** start Recorded information **
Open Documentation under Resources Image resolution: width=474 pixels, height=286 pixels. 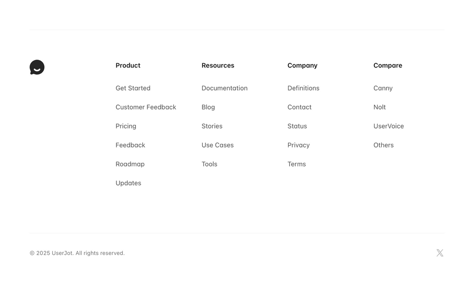point(224,88)
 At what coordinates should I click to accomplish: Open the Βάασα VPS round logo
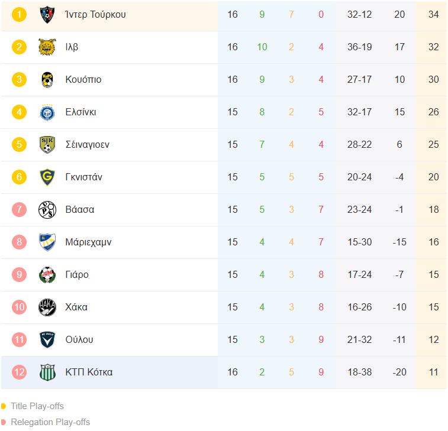(47, 210)
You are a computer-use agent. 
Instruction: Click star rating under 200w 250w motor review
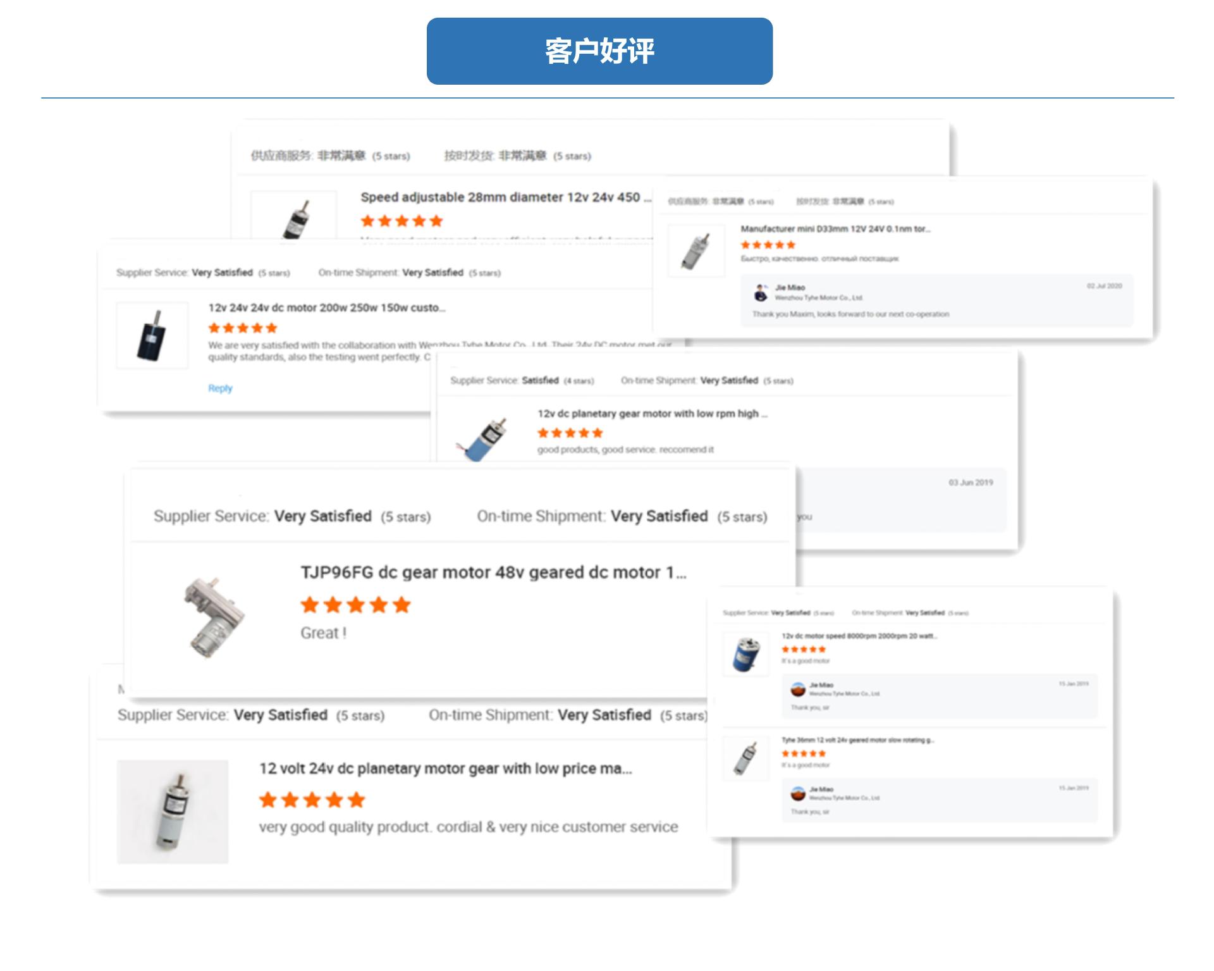click(x=243, y=328)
** end Recorded information **
The problem:
Rewrite the records starting with the line that contains "You are a computer-use agent." and continuing through the end of the records, renaming "star rating" to "rating widget" and keeping everything else the same. Leave out the pictures.

Completed task:
You are a computer-use agent. 
Instruction: Click rating widget under 200w 250w motor review
click(x=243, y=328)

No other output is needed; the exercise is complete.